When he had read this letter the advocate of the poor took his head in his hands; he saw nothing, heard nothing, thought nothing; he was annihilated.

Several days were necessary to la Peyrade before he could even begin to recover from the crushing blow which had struck him down. The shock was terrible. Coming out of that golden dream which had shown him a perspective of the future in so smiling an aspect, he found himself fooled under conditions most cruel to his self-love, and to his pretensions to depth and cleverness; irrevocably parted from the Thuilliers; saddled with a hopeless debt of twenty-five thousand francs to Madame Lambert, together with another of ten thousand to Brigitte, which his dignity required him to pay with the least delay possible; and, worst of all,--to complete his humiliation and his sense of failure,--he felt that he was not cured of the passionate emotion he had felt for this woman, the author of his great disaster, and the instrument of his ruin.

Either this Delilah was a very great lady, sufficiently high in station to allow herself such compromising caprices,--but even so, she would scarcely have cared to play the role of a coquette in a vaudeville where he himself played the part of ninny,--OR she was some noted adventuress who was in the pay of this du Portail and the agent of his singular matrimonial designs. Evil life or evil heart, these were the only two verdicts to be pronounced on this dangerous siren, and in either case, it would seem, she was not very deserving of the regrets of her victim; nevertheless, he was conscious of feeling them.

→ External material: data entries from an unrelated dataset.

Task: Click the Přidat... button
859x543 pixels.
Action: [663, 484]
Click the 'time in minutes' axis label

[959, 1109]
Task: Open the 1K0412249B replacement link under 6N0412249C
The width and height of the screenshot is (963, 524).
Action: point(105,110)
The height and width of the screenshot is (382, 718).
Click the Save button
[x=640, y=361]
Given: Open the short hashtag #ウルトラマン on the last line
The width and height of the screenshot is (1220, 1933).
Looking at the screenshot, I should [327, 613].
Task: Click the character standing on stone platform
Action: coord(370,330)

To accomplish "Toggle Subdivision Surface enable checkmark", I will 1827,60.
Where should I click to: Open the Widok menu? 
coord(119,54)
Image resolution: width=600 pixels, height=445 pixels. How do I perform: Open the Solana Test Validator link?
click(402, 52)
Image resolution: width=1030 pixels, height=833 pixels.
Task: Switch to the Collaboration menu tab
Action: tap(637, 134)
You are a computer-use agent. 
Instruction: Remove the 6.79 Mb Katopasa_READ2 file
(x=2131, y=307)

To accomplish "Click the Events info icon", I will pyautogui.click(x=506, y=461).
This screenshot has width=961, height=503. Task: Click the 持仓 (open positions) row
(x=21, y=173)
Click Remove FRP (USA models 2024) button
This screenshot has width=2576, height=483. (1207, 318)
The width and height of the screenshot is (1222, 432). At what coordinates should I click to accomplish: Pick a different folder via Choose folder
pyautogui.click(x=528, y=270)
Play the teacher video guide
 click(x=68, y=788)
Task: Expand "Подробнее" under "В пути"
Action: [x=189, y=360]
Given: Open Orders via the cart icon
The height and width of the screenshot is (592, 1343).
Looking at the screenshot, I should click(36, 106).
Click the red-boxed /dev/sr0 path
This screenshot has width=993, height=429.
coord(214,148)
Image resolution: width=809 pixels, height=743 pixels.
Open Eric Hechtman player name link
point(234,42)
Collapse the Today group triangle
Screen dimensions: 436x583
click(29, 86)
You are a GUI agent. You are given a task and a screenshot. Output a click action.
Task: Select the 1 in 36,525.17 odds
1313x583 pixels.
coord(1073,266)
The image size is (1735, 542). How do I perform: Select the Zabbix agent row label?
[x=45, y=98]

We must put ourselves in the place of this son of Provence, this region of hot blood and ardent heads, who, for the first time in his life finding himself face to face with jewelled love in laces, believed he was to drink that passion from a wrought-gold cup. Just as our minds on waking keep the impression of a vivid dream and continue in love with what we know was but a shadow, la Peyrade had need of all his mental energy to drive away the memory of that treacherous countess. We might go further and say that he never ceased to long for her, though he was careful to drape with an honest pretext the intense desire that he had to find her. That desire he called curiosity, ardor for revenge; and here follow the ingenious deductions which he drew for himself:--"Cerizet talked to me about a rich heiress; the countess, in her letter, intimates that the whole intrigue she wound about me was to lead to a rich marriage; rich marriages flung at a man's head are not so plentiful that two such chances should come to me within a few weeks; therefore the match offered by Cerizet and that proposed by the countess must be the crazy girl they are so frantic to make me marry;therefore Cerizet, being in the plot, must know the countess;therefore, through him I shall get upon her traces. In any case, I am sure of information about this extraordinary choice that has fallen upon me; evidently, these people, whoever they are, who can pull the wires of such puppets to reach their ends must be persons of considerable position; therefore, I'll go and see Cerizet."And he went to see Cerizet.

Since the dinner at the Rocher de Cancale, the pair had not met. Once or twice la Peyrade had asked Dutocq at the Thuilliers' (where the latter seldom went now, on account of the distance to their new abode)what had become of his copying clerk.

"He never speaks of you," Dutocq had answered.